Ben Reveno (born March 29, 1999) is an American professional soccer player.

==Career==
===College and amateur===
Reveno was born in San Jose, California. He played two years at UC Irvine in 2017–18 before moving to UCLA between 2019 and 2021, making 49 appearances.
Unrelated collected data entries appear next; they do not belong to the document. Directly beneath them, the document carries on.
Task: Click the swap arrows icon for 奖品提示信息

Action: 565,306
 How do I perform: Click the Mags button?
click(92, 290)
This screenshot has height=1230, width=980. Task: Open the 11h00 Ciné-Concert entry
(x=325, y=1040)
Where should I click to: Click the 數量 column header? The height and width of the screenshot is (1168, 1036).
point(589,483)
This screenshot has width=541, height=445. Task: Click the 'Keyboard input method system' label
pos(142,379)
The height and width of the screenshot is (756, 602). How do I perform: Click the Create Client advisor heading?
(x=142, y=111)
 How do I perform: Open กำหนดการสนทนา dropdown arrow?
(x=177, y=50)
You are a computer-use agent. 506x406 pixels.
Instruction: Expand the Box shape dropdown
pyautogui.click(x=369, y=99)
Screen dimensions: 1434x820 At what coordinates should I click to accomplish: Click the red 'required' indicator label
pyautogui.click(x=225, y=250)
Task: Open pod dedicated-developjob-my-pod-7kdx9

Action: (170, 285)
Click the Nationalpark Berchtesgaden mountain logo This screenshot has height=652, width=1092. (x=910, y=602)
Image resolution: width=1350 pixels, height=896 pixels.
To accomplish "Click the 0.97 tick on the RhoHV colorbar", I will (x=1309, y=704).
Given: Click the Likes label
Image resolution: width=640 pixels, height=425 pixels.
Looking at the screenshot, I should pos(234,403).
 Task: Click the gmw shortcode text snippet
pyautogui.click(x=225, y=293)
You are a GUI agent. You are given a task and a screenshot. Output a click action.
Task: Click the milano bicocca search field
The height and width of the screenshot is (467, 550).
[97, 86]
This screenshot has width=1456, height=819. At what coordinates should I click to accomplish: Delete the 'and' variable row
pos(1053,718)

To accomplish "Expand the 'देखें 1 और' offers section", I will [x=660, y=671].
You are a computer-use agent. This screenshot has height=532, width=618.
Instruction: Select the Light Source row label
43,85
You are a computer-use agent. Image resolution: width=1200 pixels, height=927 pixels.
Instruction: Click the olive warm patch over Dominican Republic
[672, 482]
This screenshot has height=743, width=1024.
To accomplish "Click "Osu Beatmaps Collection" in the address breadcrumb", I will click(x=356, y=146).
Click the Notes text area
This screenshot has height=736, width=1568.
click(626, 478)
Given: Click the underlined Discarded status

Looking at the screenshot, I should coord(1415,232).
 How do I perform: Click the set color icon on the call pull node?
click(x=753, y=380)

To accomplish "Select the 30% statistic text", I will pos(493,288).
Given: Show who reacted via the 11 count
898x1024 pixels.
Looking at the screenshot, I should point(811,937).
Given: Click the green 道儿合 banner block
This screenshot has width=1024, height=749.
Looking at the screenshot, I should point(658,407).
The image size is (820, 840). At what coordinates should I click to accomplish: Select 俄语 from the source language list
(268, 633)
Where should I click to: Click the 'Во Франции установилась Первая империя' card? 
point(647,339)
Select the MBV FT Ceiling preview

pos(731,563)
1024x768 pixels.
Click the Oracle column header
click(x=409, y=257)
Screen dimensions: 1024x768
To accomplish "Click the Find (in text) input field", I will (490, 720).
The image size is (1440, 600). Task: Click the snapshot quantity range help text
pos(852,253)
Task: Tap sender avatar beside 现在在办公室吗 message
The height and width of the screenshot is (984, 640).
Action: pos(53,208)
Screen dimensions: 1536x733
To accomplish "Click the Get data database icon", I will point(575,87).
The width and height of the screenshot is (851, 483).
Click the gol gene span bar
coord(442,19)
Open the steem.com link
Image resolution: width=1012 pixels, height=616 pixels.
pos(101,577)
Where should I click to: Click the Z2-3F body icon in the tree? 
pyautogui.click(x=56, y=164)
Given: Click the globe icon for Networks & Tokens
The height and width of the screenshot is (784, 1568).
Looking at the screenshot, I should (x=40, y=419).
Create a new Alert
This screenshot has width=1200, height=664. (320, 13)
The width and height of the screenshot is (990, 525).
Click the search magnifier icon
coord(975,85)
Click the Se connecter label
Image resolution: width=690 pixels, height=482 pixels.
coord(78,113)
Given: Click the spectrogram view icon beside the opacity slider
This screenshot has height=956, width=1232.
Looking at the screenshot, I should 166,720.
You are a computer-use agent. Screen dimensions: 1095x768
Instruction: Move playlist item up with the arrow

He was named to the 2021 All-Far West Region Second Team.

Reveno also played for San Jose Earthquakes Academy for three years.

===Professional===
On January 18, 2022, Reveno was selected by the New England Revolution in the second round (52 overall) of the Major League Soccer SuperDraft.

On February 2, 2022, Reveno signed with the Revs second team, MLS Next Pro side New England Revolution II.

On May 25, 2022, Reveno started for the first team in a US Open Cup match vs New York City FC. Six days later, Reveno signed with the first team.

On March 6, 2023, Reveno signed on a season-long loan with USL Championship side Birmingham Legion.

On August 7, 2023, Reveno moved on loan again to Indy Eleven, also in USL Championship.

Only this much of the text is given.